* **TEXTE D'ÉTUDE**
====

IV.       Deuxième question en litige – La Commission a‑t‑elle conclu de façon déraisonnable que la demande d’asile de M. Xuan n’était pas étayée par des éléments de preuve crédibles?

 

[17]           M. Xuan soutient que l’appréciation par la Commission de ses pièces d’identité et autres éléments de preuve était déraisonnable. Il soutient que la Commission a examiné ses éléments de preuve à la loupe et tiré des conclusions déraisonnables à leur égard. De plus, il affirme que la Commission n’a pris en compte le risque auquel il s’expose à titre de chrétien pratiquant s’il est renvoyé en Chine. À l’appui de cette affirmation, M. Xuan a produit une lettre de son pasteur au Canada ainsi qu’un certificat de baptême.

 

[18]           J’estime que la Commission a donné des motifs clairs pour refuser de croire le récit des événements vécus en Chine par M. Xuan et mettre en doute son identité personnelle. La seule question résiduelle consiste à savoir si la Commission a pris en compte, comme il se devait, la question de savoir s’il existait une possibilité raisonnable, malgré les problèmes associés à la demande d’asile de M. Xuan, que le demandeur risque la persécution religieuse en Chine.

 

[19]           D’après mon interprétation de la décision de la Commission, celle-ci doutait de toutes les affirmations de M. Xuan, y compris son assertion selon laquelle il est un chrétien authentique, en raison des problèmes associés aux autres éléments de preuve produits à l’appui de sa demande d’asile. La Commission a conclu que le demandeur a participé à des activités religieuses pour soutenir une demande d’asile sans fondement.

====

* **BLOC DE DONNÉES**
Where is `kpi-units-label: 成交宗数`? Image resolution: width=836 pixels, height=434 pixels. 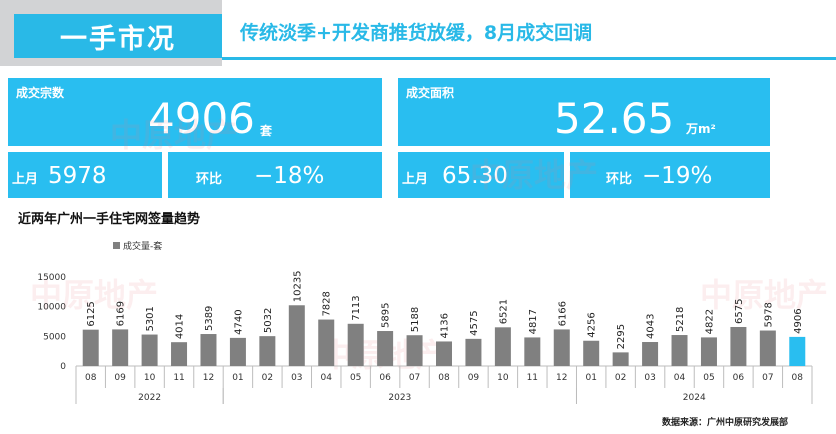
kpi-units-label: 成交宗数 is located at coordinates (40, 93).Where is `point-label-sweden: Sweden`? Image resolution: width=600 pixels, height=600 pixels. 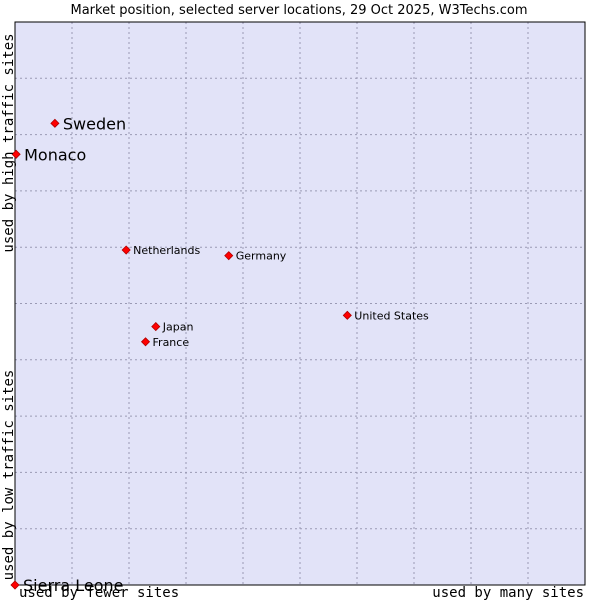 point-label-sweden: Sweden is located at coordinates (94, 124).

====

* **POINT À TRAITER 1**
Recopiez le texte d'étude en commençant aux mots « [19]           D’après mon » et en vous arrêtant après « d’asile sans fondement. ». Remplacez-y « chrétien authentique » par « croyant sincère ».
* **POINT À TRAITER 2**
Rédigez la suite du texte d'étude sur la demande d'asile de M. Xuan, à partir de sa dernière phrase.

* **RÉPONSE RÉDIGÉE 1**
[19]           D’après mon interprétation de la décision de la Commission, celle-ci doutait de toutes les affirmations de M. Xuan, y compris son assertion selon laquelle il est un croyant sincère, en raison des problèmes associés aux autres éléments de preuve produits à l’appui de sa demande d’asile. La Commission a conclu que le demandeur a participé à des activités religieuses pour soutenir une demande d’asile sans fondement.

* **RÉPONSE RÉDIGÉE 2**
 

[20]           J’estime qu’il était loisible à la Commission de tirer cette conclusion à la lumière des éléments de preuve et, par conséquent, je ne peux pas conclure que la conclusion était déraisonnable. Rien n’empêchait la Commission de laisser ses conclusions exhaustives sur la crédibilité liées à l’identité de M. Xuan et aux événements qu’il a vécus en Chine influencer son appréciation de l’authenticité des convictions religieuses de M. Xuan au Canada : Jiang c Canada (Ministre de la Citoyenneté et de l’Immigration), 2012 CF 1067, aux paragraphes 27 et 28.

V.        Conclusion et décision

 

[21]           La Commission a donné un motif valable pour rejeter la requête en récusation de M. Xuan. De plus, sa conclusion selon laquelle la demande d’asile de M. Xuan n’était pas étayée par des éléments de preuve dignes de foi n’était pas déraisonnable. Par conséquent, je dois rejeter la présente demande de contrôle judiciaire. Aucune partie n’a proposé de question de portée générale à certifier, et je n’en certifie aucune.


JUGEMENT

LA COUR STATUE que :

1.                  La demande de contrôle judiciaire est rejetée.

2.                  Aucune question de portée générale n’est certifiée.

 

 

« James W. O’Reilly »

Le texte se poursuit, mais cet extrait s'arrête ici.